A typical late-June week on the Colorado and Arkansas rivers would find anglers contending with the tail end of heavy runoff — off-color water, blown-out flows, and a waiting game that often stretches into early July before the Colorado River's summer hatch calendar opens. In 2026, that script has been rewritten.

Cutthroat Anglers (CO), which has guided the rivers surrounding Summit County since 1999, was direct in their seasonal assessment: "This winter has been historic for all the wrong reasons." Western snowpacks came in at historic lows, the melt arrived fast and light, and the resulting river conditions are weeks ahead of where they'd normally be at the summer solstice. What would typically be a runoff waiting game is already a "get on the water now" moment, a shift Crystal Fly Shop (CO) captures plainly: the Colorado River is already on "the back end of runoff" with "great water conditions and happy fish" — language that in a normal year wouldn't apply until mid-July.

Hatch Magazine noted the particular paradox low-water years create for Colorado trout anglers: while reduced flows carry real ecological stress, concentrated fish in predictable lies can make for unusually productive days for adaptable anglers. Cutthroat Anglers (CO) echoed the same silver lining in their May seasonal summary, noting that grouped-up, hungry fish reward anglers "willing to hike a little further or cast a little lighter."

On the access front, MidCurrent reported a notable 2026 bright spot: a landmark Colorado Parks and Wildlife acquisition of the Tolland Ranch expanded angler access to miles of previously private water in the state — a positive indicator for the broader season even if that specific water sits outside the Colorado and Arkansas drainages.

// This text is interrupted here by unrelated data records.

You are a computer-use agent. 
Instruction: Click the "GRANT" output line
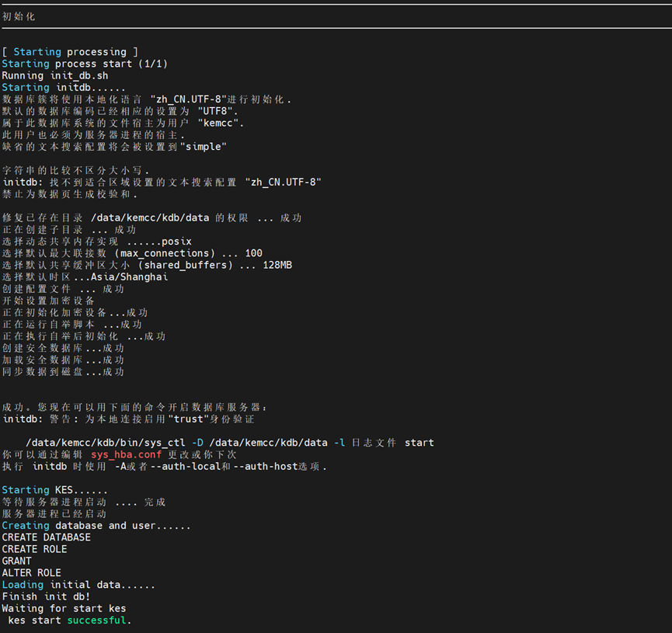tap(17, 561)
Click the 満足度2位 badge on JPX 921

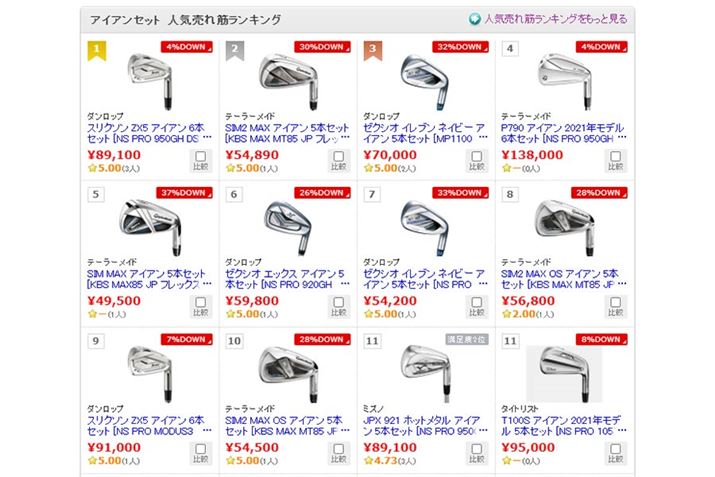tap(466, 339)
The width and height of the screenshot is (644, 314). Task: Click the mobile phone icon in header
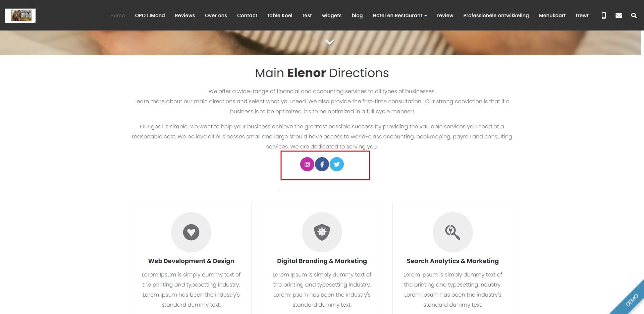click(604, 15)
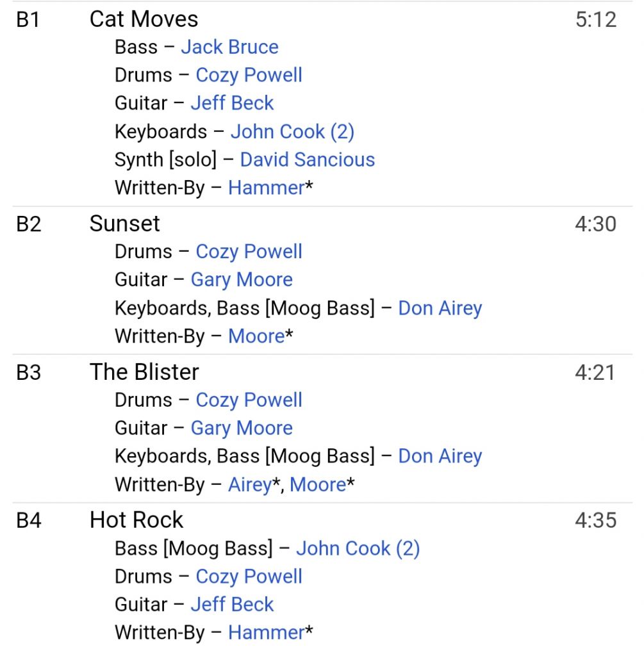This screenshot has width=644, height=656.
Task: Select the Cat Moves track title
Action: coord(144,19)
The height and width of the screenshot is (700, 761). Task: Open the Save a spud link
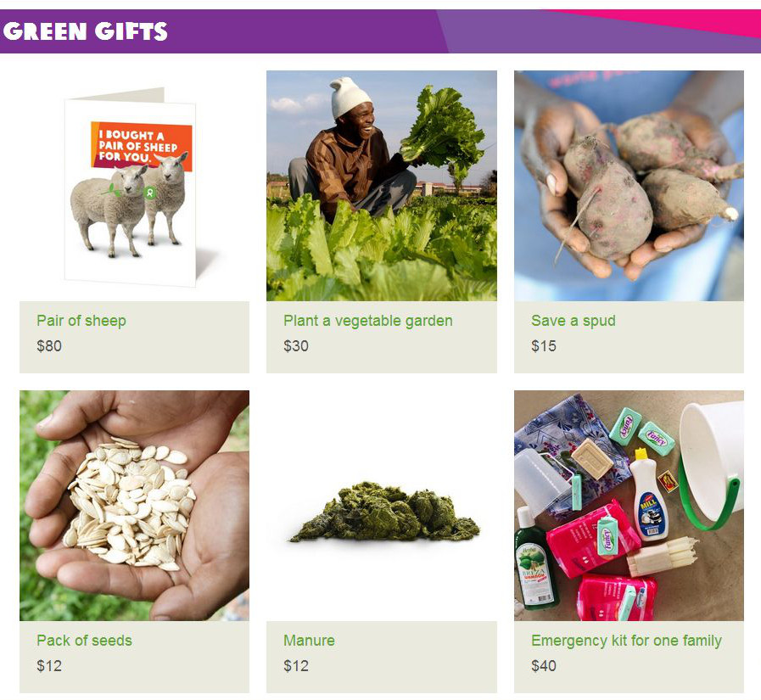tap(574, 321)
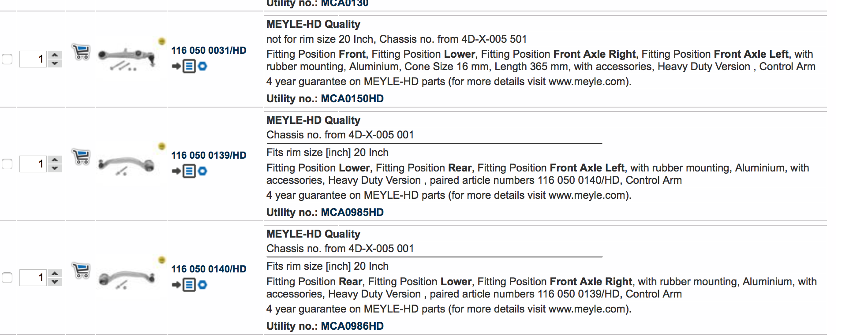The image size is (868, 335).
Task: Open utility number MCA0986HD link
Action: (352, 326)
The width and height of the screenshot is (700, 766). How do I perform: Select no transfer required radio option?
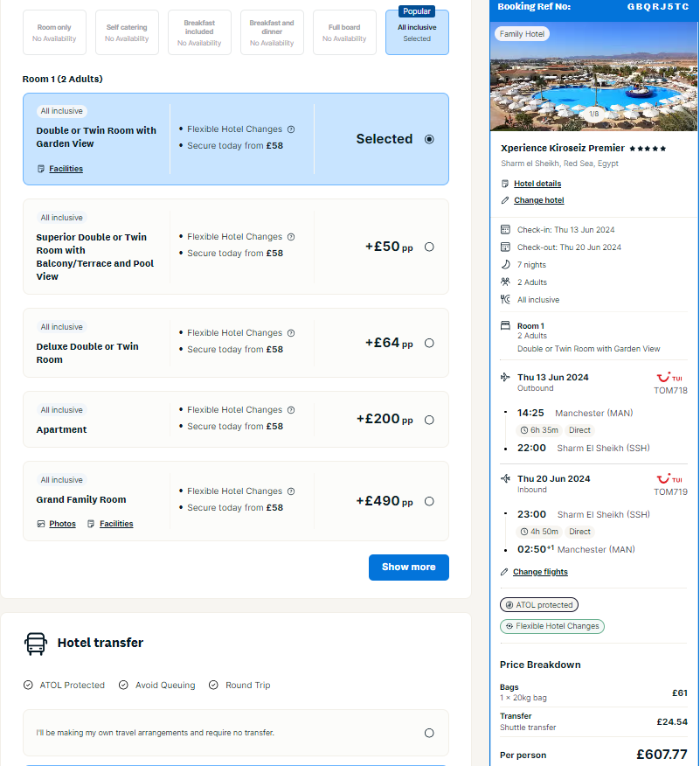pyautogui.click(x=429, y=733)
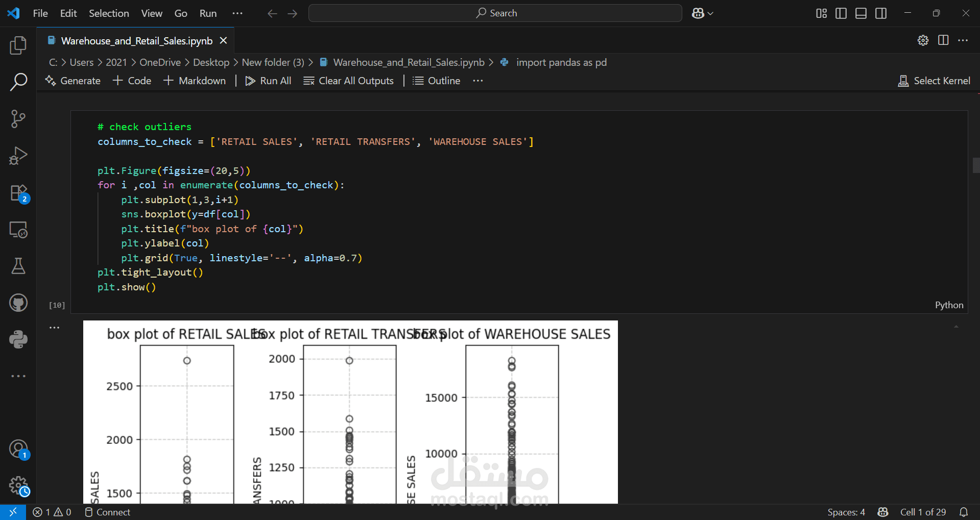Screen dimensions: 980x520
Task: Open the Search view in activity bar
Action: coord(18,82)

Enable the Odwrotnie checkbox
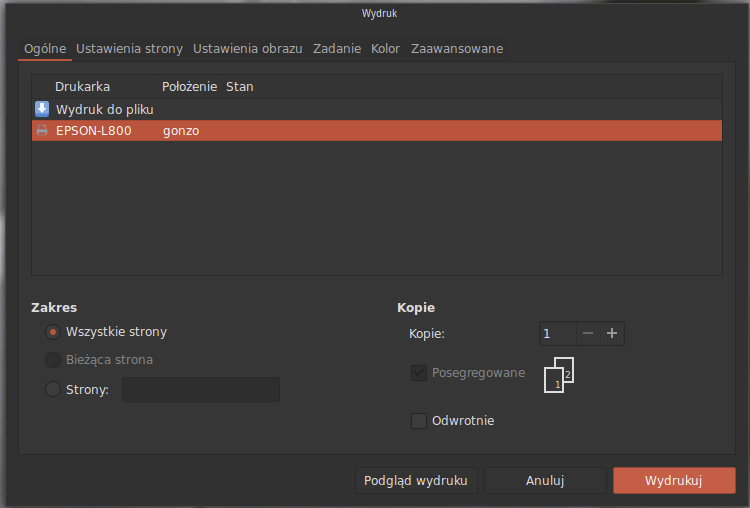click(x=419, y=421)
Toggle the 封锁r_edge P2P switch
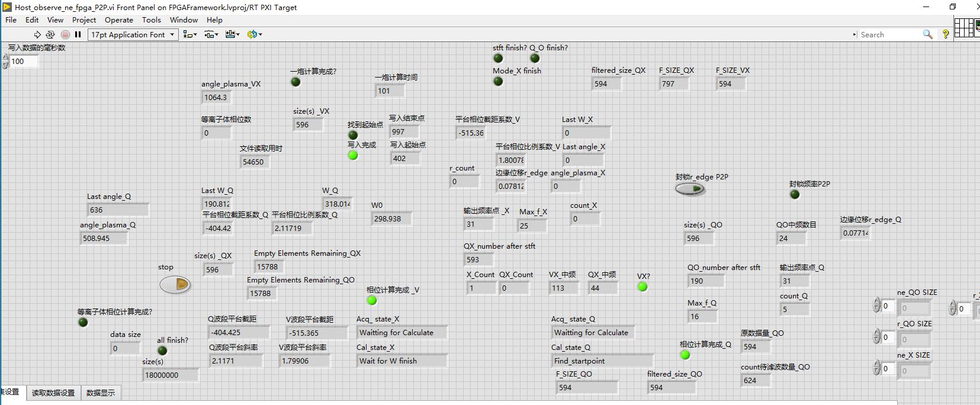 coord(690,189)
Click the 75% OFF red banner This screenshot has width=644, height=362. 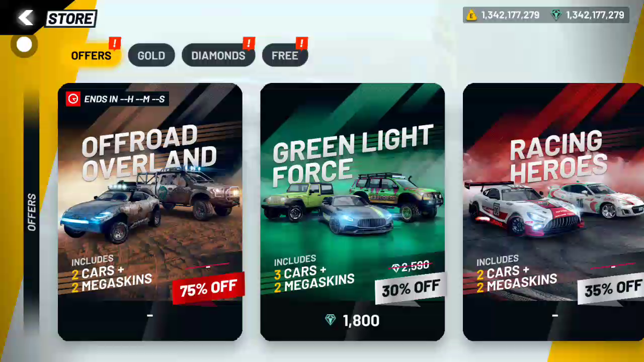pos(208,288)
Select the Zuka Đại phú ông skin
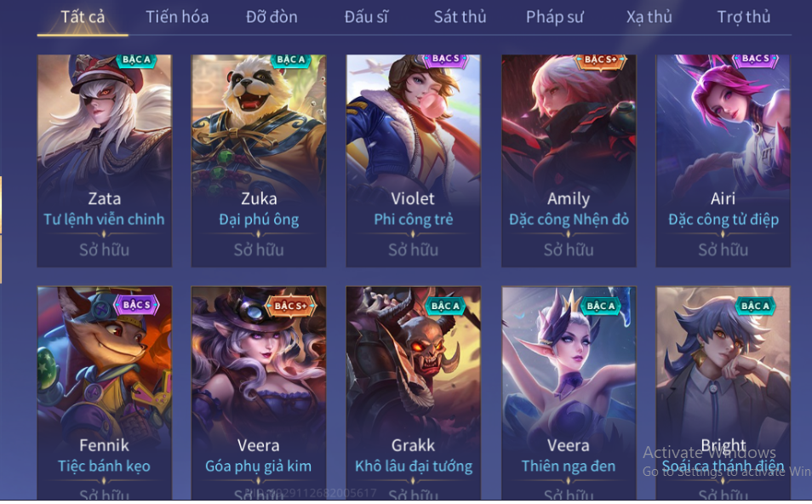The image size is (812, 504). pos(259,161)
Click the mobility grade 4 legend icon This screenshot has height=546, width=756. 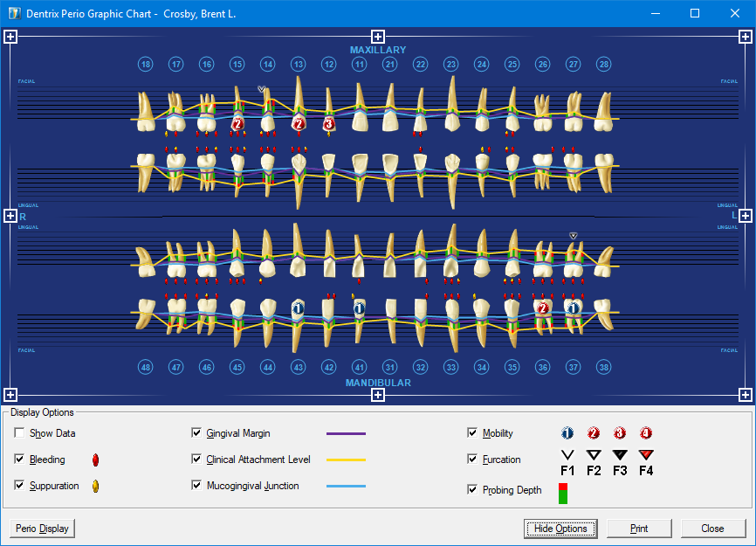point(645,433)
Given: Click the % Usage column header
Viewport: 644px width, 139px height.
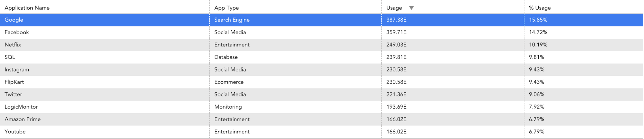Looking at the screenshot, I should tap(540, 8).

By historical benchmarks, late June on these rivers is the start of the waiting period. In 2026, the window opened early and it is open right now.

Synthesized from real-time NOAA buoy data, USGS stream gauges, and current reports across regional fishing blogs, captain updates, and angler forums. Check local regulations before keeping fish. Never trust a single source for a trip decision.